═══ PAGE ═══

Claim 8 recites a method having substantially the same limitation as claim 6 above, therefore it is rejected for the same reason as claim 6.

Regarding claim 13:
	As shown in the rejection above, Battles and Benhammou disclosed the limitations of claim 7.
Claim 13 recites a method having substantially the same limitation as claim 5 above, therefore it is rejected for the same reason as claim 5.


Regarding claim 14:

	Battles further teaches 
A non-transitory computer-readable medium storing instructions for controlling a plurality of controlled vehicles with one or more controlled vehicles that, (“FIG. 12 is a block diagram illustrating various components of an example autonomous vehicle control system 950 for selection, broadcast, and determination of strategy modes for autonomous vehicle operations, according to an implementation. In various examples, the block diagram may be illustrative of one or more aspects of the autonomous vehicle control system 950 that may be used to implement the various systems and processes discussed above. In the illustrated implementation, the autonomous vehicle control system 950 includes one or more processors 1202, coupled to a non-transitory computer readable storage medium 1220” [154])

The remaining limitations of Claim 14 recite a system having substantially the same limitation as claim 1 above, therefore it is rejected for the same reason as claim 1.

Regarding claim 15:
	As shown in the rejection above, the combination of Battles and Benhammou disclosed the limitations of claim 14.
Claim 15 recites a system having substantially the same limitation as claim 6 above, therefore it is rejected for the same reason as claim 6.

Regarding claim 16:
	As shown in the rejection above, the combination of Battles and Benhammou disclosed the limitations of claim 14.


Regarding claim 20:
	As shown in the rejection above, Battles and Benhammou disclosed the limitations of claim 14.
Claim 20 recites a method having substantially the same limitation as claim 5 above, therefore it is rejected for the same reason as claim 5.


Claim(s) 2-3, 10-11, 17, & 19 is/are rejected under 35 U.S.C. 103 as being unpatentable over the combination of Battles and Benhammou in further view of Du (U.S. Pub No. 20200174471)

Regarding Claim 2
	As shown in the rejection above, the combination of Battles and Benhammou disclosed the limitations of claim 1.

═══ INFORMATION SHOWN ═══

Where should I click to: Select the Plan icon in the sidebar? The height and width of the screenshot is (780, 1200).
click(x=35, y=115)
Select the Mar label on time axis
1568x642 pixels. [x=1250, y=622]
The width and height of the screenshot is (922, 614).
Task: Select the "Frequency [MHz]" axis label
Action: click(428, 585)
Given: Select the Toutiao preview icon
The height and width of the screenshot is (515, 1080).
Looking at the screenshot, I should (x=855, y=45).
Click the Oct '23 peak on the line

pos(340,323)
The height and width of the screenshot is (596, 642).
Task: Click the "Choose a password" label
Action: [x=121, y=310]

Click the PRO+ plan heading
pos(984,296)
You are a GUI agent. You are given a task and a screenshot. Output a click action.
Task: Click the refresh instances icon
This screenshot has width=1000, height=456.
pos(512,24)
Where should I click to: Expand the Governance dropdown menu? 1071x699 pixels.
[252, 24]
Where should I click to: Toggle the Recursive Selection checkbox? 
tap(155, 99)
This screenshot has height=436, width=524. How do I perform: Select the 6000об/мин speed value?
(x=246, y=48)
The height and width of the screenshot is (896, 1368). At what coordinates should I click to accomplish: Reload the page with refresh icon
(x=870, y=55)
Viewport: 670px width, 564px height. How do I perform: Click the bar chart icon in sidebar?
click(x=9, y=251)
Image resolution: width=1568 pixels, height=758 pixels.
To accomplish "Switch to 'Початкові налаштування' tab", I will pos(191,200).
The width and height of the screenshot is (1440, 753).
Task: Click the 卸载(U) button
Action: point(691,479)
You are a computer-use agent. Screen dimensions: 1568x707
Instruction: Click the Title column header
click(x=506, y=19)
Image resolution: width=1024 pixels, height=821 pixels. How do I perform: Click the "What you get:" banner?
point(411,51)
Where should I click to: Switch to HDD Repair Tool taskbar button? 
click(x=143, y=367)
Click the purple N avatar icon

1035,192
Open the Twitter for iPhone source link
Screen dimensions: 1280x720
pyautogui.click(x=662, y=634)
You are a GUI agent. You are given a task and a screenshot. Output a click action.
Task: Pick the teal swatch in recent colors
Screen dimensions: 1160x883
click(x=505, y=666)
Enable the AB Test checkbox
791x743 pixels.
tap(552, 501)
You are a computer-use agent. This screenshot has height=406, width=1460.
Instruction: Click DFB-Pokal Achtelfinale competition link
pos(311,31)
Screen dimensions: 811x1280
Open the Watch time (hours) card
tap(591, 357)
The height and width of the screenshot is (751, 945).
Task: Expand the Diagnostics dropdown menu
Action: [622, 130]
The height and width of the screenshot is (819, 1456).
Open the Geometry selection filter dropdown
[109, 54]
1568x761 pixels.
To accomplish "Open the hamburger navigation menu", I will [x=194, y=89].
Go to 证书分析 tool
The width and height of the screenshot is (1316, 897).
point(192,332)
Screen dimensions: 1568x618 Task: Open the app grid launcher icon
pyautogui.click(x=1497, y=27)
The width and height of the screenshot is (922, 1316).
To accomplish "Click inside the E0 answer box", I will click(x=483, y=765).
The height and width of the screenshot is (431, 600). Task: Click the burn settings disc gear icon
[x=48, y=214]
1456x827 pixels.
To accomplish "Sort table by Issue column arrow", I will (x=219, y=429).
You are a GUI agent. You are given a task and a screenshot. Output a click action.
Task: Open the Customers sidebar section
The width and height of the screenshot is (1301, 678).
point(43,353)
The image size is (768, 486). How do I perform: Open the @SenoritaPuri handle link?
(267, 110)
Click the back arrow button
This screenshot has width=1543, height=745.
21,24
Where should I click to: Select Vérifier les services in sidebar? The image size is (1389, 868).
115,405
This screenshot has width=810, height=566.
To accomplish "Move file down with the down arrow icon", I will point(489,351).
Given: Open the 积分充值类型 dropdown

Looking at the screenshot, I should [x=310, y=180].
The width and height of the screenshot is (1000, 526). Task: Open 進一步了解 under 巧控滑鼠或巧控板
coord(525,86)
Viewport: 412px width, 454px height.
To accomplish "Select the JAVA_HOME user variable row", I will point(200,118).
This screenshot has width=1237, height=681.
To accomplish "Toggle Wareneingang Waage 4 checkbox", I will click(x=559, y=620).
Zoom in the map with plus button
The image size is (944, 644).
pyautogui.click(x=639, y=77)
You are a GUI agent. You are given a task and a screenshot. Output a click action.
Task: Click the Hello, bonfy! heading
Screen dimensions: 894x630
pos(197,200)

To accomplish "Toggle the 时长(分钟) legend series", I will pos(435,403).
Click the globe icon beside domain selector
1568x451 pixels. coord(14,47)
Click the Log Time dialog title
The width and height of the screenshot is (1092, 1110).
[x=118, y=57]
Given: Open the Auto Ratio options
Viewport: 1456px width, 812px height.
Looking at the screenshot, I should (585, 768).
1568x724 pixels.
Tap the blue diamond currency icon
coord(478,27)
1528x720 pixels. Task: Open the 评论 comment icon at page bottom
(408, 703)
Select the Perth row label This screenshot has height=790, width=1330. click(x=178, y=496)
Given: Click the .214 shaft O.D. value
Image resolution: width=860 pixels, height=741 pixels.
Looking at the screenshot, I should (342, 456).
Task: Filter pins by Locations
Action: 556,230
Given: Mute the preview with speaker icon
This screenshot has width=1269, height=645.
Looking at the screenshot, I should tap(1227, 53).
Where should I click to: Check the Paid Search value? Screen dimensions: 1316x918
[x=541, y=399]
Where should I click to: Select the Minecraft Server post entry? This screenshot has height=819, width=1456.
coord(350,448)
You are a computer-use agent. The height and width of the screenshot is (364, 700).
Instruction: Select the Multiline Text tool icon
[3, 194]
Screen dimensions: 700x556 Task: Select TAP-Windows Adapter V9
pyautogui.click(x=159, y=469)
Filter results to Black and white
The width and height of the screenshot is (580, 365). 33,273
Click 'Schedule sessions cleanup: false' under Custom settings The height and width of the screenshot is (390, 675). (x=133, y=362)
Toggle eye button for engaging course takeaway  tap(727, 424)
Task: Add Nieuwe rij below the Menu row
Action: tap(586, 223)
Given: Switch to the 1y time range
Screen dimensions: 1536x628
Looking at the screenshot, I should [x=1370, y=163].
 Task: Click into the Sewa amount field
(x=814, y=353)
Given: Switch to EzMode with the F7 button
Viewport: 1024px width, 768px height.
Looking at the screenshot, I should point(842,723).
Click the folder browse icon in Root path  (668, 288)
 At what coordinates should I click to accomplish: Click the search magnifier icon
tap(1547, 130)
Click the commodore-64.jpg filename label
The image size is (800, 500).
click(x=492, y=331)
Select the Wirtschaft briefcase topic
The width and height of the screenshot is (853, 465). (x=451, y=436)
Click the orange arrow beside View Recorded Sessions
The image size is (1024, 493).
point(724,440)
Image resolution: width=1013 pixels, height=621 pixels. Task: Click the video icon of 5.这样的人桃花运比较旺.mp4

═══

- CHALLENGES:
a - Answer these questions from the claim rejection text:
(i) Claim 13 is rejected for the same reason as which claim?
(ii) What reference number does the quoted passage give to the non-transitory computer readable storage medium?
(iii) What publication number is listed for Du?
b - Copy the claim rejection text starting with "The remaining limitations" and going on through "as claim 1.".
These records come from a different source than the text.

- LIST OF SOLUTIONS:
a -
(i) Claim 5
(ii) 1220
(iii) U.S. Pub No. 20200174471

b -
The remaining limitations of Claim 14 recite a system having substantially the same limitation as claim 1 above, therefore it is rejected for the same reason as claim 1.